On 02-03-2023 12:41, Kevin Brodsky wrote:
On 23/02/2023 18:53, Tudor Cretu wrote:
Some members of the io_uring uAPI structs may contain user pointers. In the PCuABI, a user pointer is a 129-bit capability, so the __u64 type is not big enough to hold it. Use the __kernel_uintptr_t type instead, which is big enough on the affected architectures while remaining 64-bit on others.
The user_data field must be passed unchanged from the submission queue to the completion queue. As it is standard practice to store a pointer in user_data, expand the field to __kernel_uintptr_t. However, the kernel doesn't dereference the user_data, so don't cast it to a compat_ptr.

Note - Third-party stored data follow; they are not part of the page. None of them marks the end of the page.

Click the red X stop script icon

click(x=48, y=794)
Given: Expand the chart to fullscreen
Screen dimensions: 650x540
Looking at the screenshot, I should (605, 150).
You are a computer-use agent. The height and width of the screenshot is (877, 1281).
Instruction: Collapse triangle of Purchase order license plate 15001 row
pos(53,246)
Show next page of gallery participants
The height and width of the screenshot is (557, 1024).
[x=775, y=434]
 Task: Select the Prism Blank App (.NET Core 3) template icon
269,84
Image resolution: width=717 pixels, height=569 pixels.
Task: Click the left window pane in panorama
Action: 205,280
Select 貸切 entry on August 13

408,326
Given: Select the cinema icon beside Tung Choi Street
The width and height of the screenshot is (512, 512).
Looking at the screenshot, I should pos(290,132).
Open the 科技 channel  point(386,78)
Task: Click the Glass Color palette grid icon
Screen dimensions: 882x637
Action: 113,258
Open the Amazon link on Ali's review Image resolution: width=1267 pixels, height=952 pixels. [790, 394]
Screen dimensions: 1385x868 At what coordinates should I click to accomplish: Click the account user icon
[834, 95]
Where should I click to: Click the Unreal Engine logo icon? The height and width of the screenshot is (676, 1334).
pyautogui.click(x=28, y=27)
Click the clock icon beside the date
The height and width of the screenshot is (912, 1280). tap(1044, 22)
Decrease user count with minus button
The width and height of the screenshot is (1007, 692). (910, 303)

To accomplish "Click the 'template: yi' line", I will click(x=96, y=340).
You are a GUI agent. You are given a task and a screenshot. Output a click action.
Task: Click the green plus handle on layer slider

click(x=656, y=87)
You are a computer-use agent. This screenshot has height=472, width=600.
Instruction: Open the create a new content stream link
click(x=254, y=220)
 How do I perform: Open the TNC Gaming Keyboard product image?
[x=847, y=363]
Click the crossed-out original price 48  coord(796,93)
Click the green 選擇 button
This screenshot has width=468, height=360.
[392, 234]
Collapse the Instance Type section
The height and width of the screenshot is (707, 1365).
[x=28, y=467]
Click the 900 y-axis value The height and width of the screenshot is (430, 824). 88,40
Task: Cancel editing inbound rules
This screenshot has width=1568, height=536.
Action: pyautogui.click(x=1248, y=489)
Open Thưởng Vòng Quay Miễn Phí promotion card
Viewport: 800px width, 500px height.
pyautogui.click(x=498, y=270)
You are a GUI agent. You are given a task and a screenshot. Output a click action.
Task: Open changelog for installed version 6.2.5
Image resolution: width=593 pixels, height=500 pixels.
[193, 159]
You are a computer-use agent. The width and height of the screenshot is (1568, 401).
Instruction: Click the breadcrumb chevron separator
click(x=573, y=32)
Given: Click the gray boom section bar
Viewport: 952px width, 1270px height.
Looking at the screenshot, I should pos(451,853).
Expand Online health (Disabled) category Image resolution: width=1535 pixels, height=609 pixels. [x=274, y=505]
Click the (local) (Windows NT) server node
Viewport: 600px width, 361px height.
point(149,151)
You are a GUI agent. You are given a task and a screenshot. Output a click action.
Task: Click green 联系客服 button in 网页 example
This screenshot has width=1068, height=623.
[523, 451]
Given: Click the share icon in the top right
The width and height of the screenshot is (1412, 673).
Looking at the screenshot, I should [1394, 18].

Maybe something like "... don't convert it in the compat case"?
Done!
In addition, for the io_uring structs containing user pointers, use the special copy routines when copying user pointers from/to userspace.
Note that the structs io_uring_sqe and io_uring_cqe are doubled in size in PCuABI. The setup flags IORING_SETUP_SQE128 and IORING_SETUP_CQE32 used to double the sizes of the two structs up to 128 bytes and 32 bytes respectively. In PCuABI, the two flags are still used to double the sizes of the two structs, but, as they increased in size, they increase up to 256 bytes and 64 bytes.
Signed-off-by: Tudor Cretu tudor.cretu@arm.com
include/linux/io_uring_types.h | 4 +-- include/uapi/linux/io_uring.h | 62 +++++++++++++++++++--------------- io_uring/advise.c | 2 +- io_uring/cancel.c | 6 ++-- io_uring/cancel.h | 2 +- io_uring/epoll.c | 2 +- io_uring/fdinfo.c | 9 ++--- io_uring/fs.c | 16 ++++----- io_uring/io_uring.c | 49 +++++++++++++++++++++++---- io_uring/io_uring.h | 16 ++++----- io_uring/kbuf.c | 15 ++++---- io_uring/kbuf.h | 2 +- io_uring/msg_ring.c | 4 +-- io_uring/net.c | 20 +++++------ io_uring/openclose.c | 4 +-- io_uring/poll.c | 4 +-- io_uring/rsrc.c | 41 +++++++++++----------- io_uring/rw.c | 13 ++++--- io_uring/statx.c | 4 +-- io_uring/tctx.c | 4 +-- io_uring/timeout.c | 10 +++--- io_uring/uring_cmd.c | 5 +++ io_uring/xattr.c | 12 +++---- 23 files changed, 178 insertions(+), 128 deletions(-)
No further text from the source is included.